*Action item*
Summarize the Dodgers team tracker text below in exactly two sentences.
Start of Provided text
Skip to content
/ dodgers Public

A live updating and public dashboard of LA Dodgers statistics fed by automated collection and analysis of team data from 1958 to the latest game.

License

Notifications You must be signed in to change notification settings

stiles/dodgers

Repository files navigation

LA Dodgers team tracker

This repository — a growing work in progress — feeds Dodgers Data Bot, a statistical dashboard about the LA Dodgers' performance.

The code executes an automated workflow to fetch, process and store the team's current standings along with historical game-by-game records dating back to 1958. It also collects batting and pitching data, among other statistics, for the same period. These records are processed and used to bake out the site using the Jekyll static site generator, in concert with Github Pages, and D3.js for charts.

The data is sourced from the heroes at Baseball Reference and consolidated into unified datasets for analysis and visualization purposes only. The resulting site is a non-commercial hobby project.
End of Provided text
Start of Source material
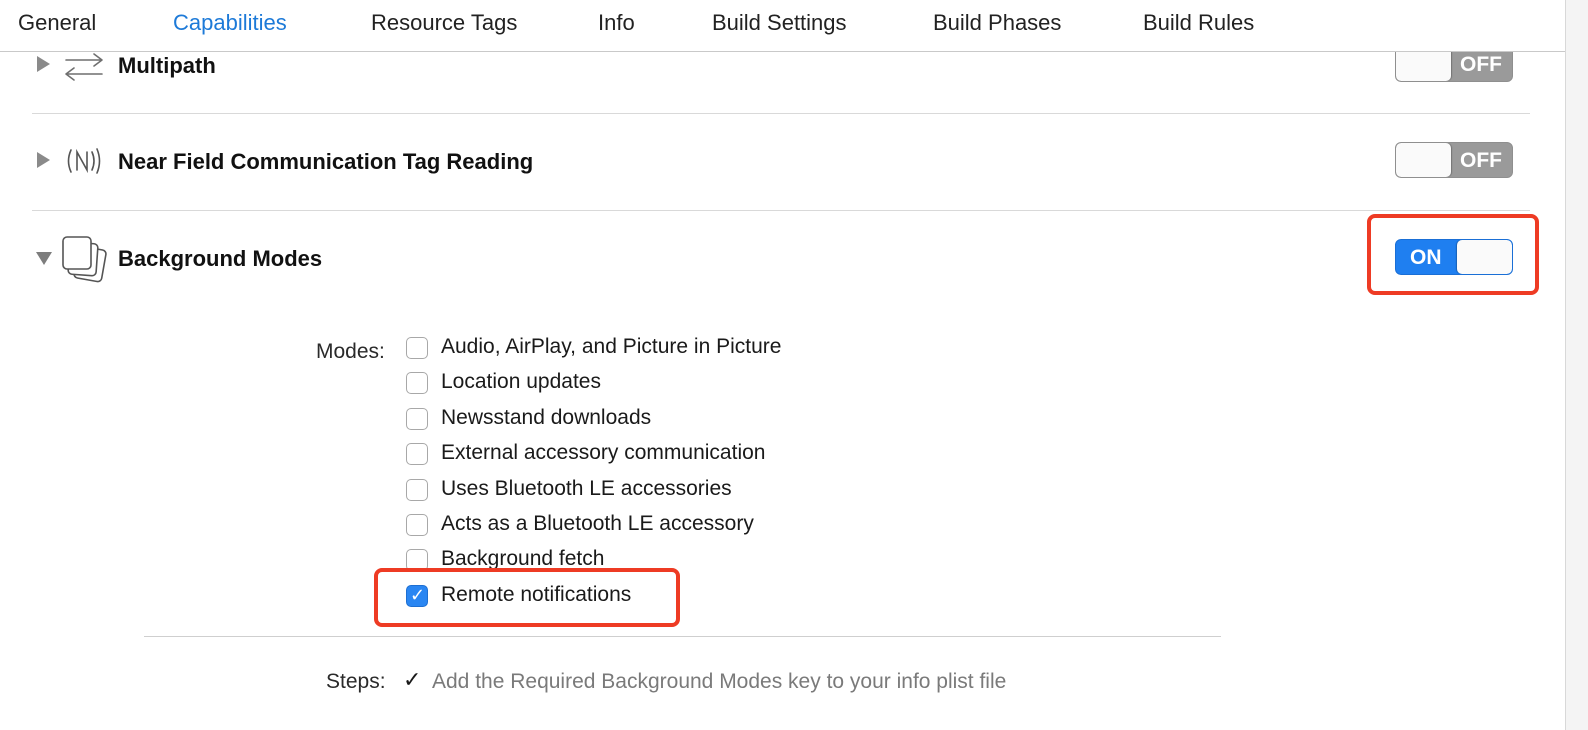 The height and width of the screenshot is (730, 1588). Describe the element at coordinates (84, 260) in the screenshot. I see `stacked-windows-icon` at that location.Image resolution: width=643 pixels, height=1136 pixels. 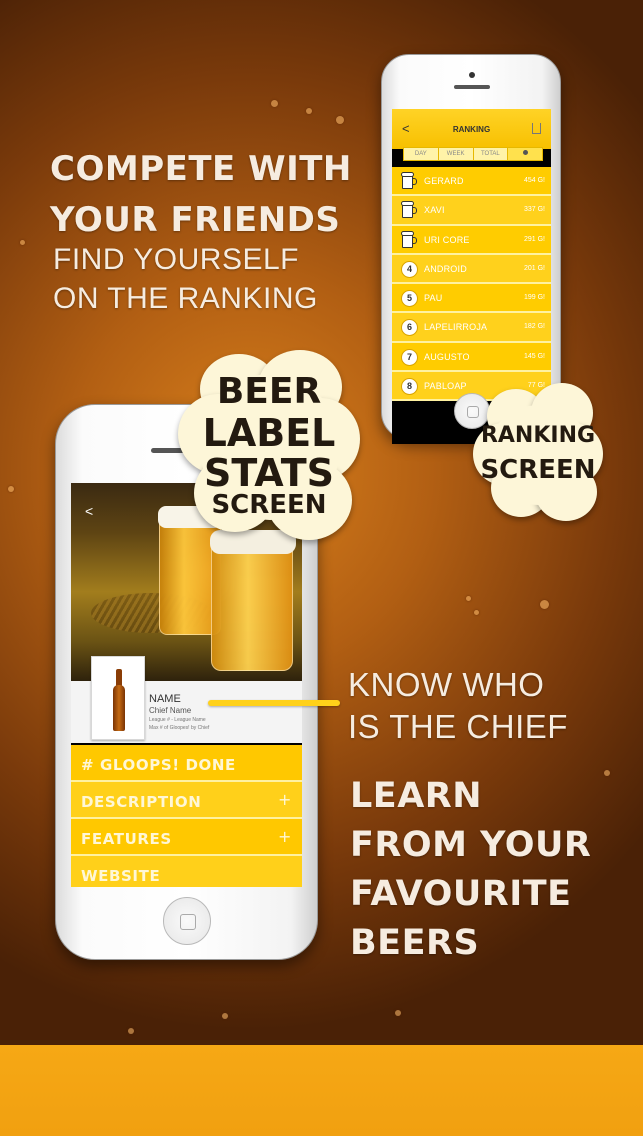 I want to click on rank-badge: 7, so click(x=410, y=357).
End of Source material
*Expected output*
The repository feeds Dodgers Data Bot, a statistical dashboard whose automated workflow fetches, processes and stores the LA Dodgers' current standings, game-by-game records since 1958, and batting and pitching data. The site is built with Jekyll, GitHub Pages and D3.js from data sourced from Baseball Reference, and it is a non-commercial hobby project.